Quantum Computing Just Got Its First Consumer Product: New Game by Moth Represents a Leap Forward for the Quantum Sector
PR Newswire
LONDON, June 1, 2026
Quantum Backrooms, the world’s first consumer product powered by real quantum computers, is now live with thousands of players on launch day — opening a door into the future of gaming and the real-world impact of quantum.
LONDON, June 1, 2026 /PRNewswire/ — Moth, the London-based quantum computing company, has launched Quantum Backrooms, an open-access game and the world’s first quantum consumer product, inviting anyone and everyone to explore a virtual world generated by real quantum computers.
The game is available to play for free at backrooms.mothquantum.com.
At a time when news from the quantum computing sector is dominated by hardware milestones and scientific experimentation — all challenging to interpret for non-technical audiences — Moth is taking a different route. The company is putting quantum computing directly into the hands of consumers and providing access to the technology’s potential in an intuitive and engaging way.
Quantum Backrooms is a playable game in which levels and dynamics are generated using real quantum hardware. Inspired by the internet phenomenon “Backrooms,” the game places players inside evolving labyrinths shaped by the dynamics of real Quantum Processing Units (QPUs). Each qubit corresponds to a section of the game world, while the connections between qubits determine possible paths through the maze.
Moth’s launch arrives amid growing mainstream interest in the Backrooms genre, with the feature film Backrooms — directed by Kane Parsons and produced by A24 — now in cinemas worldwide following its May 29 release.
Moth’s message is simple: quantum computing is now entering the same kind of trajectory that carried artificial intelligence from research curiosity to mainstream products such as ChatGPT and Claude.
For consumers, no technical knowledge is required — players can simply play and enjoy. For the quantum sector, the significance is larger: Quantum Backrooms marks a shift from quantum computing as something discussed in research papers to something that can be directly experienced by a global audience.
Moth’s consumer applications are platform neutral. Everything the company creates can be run on any quantum computer. In the case of Quantum Backrooms, Moth used both IBM and IQM quantum computers.
A striking comparison can be drawn between Moth’s products and early AI developments such as Google’s Magenta (2018) and OpenAI’s DALL-E (2021). While those releases were not the endpoint of the technology, they introduced the world to a disruptive new capability and unlocked accessibility for entirely new categories of users.
Sean Harpur, CEO of Moth, said: “Every major computing shift becomes mainstream when people can experience it directly. Quantum computing has long been viewed as something remote, technical and inaccessible. Quantum Backrooms changes that. This is how the next phase of quantum adoption begins.”
The same underlying platform used to create Quantum Backrooms is designed to open quantum computing to creators, developers and studios, giving them the ability to build quantum applications without deep technical knowledge. The platform is currently in the hands of a small but influential group of alpha users and is expected to launch publicly later this year.
Harry Kumar, Founder and CCO of Moth, said: “Our platform will catalyse a huge leap forward for the quantum sector — unlocking the kind of creative experimentation that historically supercharges adoption and innovation. The next leap in quantum computing will not come from hardware alone. It will come when consumers start to engage with it and our collective imagination for new applications is unlocked.”

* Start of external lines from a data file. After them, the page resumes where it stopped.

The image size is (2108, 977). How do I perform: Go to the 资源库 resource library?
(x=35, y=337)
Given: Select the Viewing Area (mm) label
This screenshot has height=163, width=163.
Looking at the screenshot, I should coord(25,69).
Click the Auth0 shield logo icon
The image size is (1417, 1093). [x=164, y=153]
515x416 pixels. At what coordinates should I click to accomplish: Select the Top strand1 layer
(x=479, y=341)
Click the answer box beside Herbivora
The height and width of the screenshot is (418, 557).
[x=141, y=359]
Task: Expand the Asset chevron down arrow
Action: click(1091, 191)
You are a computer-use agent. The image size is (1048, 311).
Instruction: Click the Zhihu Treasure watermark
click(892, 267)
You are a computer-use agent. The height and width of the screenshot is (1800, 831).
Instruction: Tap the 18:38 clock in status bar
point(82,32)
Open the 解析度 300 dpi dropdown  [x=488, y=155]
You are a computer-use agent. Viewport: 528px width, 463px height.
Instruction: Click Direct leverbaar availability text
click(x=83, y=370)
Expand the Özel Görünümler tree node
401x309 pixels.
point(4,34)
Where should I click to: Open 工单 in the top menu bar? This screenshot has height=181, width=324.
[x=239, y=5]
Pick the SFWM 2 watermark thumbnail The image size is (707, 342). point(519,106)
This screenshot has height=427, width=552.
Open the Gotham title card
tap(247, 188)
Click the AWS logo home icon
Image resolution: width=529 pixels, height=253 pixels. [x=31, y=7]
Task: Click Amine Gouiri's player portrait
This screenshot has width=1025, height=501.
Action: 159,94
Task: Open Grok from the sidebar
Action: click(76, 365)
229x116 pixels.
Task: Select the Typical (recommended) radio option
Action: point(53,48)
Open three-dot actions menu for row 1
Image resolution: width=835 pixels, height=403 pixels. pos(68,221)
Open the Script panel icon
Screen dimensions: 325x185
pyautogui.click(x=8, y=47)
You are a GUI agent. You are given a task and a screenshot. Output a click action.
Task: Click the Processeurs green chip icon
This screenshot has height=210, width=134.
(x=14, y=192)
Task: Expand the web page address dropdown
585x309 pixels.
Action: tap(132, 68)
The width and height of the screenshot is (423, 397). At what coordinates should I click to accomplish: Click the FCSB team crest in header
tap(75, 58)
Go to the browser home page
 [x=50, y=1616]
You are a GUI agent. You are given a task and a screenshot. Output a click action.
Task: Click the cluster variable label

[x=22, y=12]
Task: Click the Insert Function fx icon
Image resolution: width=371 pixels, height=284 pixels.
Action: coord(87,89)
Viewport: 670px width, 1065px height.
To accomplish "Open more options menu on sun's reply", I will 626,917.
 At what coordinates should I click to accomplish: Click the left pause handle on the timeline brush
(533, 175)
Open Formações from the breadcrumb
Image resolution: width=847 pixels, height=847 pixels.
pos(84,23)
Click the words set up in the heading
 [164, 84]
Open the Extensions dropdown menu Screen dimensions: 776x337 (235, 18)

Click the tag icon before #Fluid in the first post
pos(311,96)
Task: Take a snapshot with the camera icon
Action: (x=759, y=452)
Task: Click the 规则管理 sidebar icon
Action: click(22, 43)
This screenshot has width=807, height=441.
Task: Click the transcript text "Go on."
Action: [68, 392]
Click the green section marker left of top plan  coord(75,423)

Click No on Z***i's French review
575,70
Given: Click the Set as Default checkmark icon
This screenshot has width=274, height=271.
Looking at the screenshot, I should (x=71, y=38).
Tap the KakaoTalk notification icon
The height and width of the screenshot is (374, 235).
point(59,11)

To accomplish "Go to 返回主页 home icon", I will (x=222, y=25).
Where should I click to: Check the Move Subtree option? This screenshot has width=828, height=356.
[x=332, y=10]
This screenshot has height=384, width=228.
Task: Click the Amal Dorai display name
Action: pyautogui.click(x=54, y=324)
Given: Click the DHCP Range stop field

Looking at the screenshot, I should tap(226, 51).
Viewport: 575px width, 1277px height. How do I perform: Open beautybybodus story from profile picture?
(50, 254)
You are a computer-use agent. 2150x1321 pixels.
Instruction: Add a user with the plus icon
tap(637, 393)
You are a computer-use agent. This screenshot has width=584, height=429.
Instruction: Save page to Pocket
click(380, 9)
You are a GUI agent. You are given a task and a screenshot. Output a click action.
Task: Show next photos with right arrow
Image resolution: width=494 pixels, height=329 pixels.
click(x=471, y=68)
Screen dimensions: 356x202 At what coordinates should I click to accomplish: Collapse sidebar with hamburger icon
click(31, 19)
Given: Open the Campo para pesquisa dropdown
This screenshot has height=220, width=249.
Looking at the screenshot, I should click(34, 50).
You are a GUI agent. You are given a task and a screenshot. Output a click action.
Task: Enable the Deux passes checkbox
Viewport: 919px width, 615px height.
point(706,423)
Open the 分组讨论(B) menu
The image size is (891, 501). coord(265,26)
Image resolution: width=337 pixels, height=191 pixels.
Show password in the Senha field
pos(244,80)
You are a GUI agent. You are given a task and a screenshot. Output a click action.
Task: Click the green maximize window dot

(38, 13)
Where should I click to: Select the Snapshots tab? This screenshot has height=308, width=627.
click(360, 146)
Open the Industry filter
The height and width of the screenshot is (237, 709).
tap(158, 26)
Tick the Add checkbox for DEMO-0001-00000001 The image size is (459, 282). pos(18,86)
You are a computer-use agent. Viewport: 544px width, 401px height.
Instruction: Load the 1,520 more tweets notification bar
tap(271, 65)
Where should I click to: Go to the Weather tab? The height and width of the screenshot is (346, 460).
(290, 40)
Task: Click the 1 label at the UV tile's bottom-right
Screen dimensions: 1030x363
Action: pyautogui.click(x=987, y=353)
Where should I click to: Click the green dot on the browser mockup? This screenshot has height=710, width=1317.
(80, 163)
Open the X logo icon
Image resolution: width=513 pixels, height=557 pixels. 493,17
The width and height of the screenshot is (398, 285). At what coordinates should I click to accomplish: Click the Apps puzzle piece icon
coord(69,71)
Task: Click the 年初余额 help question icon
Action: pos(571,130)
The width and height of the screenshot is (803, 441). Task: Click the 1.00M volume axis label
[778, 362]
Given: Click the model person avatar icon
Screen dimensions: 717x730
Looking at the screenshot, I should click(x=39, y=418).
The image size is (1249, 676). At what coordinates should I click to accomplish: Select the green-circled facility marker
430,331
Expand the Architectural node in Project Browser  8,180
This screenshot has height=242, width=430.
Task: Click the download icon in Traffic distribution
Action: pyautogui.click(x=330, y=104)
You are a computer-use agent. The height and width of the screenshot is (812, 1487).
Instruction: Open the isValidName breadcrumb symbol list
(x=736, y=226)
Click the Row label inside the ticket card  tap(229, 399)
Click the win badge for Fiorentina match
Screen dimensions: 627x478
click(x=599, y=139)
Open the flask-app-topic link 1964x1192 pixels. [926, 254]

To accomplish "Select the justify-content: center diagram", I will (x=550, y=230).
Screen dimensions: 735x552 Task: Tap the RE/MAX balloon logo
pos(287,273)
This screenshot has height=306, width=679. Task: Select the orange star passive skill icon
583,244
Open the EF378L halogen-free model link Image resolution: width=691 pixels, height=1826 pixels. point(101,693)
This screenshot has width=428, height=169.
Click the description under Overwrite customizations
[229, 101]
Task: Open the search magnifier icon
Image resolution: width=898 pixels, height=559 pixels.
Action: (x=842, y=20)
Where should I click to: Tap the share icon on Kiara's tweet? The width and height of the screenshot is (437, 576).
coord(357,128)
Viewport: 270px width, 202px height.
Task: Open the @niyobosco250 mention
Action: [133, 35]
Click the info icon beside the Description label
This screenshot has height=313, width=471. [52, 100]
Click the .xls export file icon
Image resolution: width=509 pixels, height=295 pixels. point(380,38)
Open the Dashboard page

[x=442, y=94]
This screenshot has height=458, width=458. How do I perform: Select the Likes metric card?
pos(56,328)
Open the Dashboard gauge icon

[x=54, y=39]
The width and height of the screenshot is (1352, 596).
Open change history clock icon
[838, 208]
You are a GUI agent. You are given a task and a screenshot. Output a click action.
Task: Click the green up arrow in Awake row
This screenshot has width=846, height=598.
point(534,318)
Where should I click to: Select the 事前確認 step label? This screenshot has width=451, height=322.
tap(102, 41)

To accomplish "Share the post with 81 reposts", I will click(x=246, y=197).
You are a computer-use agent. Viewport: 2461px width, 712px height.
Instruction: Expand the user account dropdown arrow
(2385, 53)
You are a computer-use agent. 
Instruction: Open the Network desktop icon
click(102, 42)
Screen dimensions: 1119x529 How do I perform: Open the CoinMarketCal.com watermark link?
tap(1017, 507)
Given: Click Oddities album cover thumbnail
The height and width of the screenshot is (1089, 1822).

While many still conceive of quantum computing as a distant, sci-fi technology, Moth is demonstrating that its transition into a mainstream consumer technology has already begun – with thousands of ordinary people playing a quantum-powered game.
Moth is the first and only consumer-facing quantum computing company, building applications for a new era of media, entertainment and creativity. The company is pioneering the first consumer wave of quantum applications, with products and demonstrations spanning gaming, music and visual media. As quantum hardware advances towards fault-tolerant quantum computing, Moth is building the software platform and creative ecosystem required to bring quantum computing to global audiences.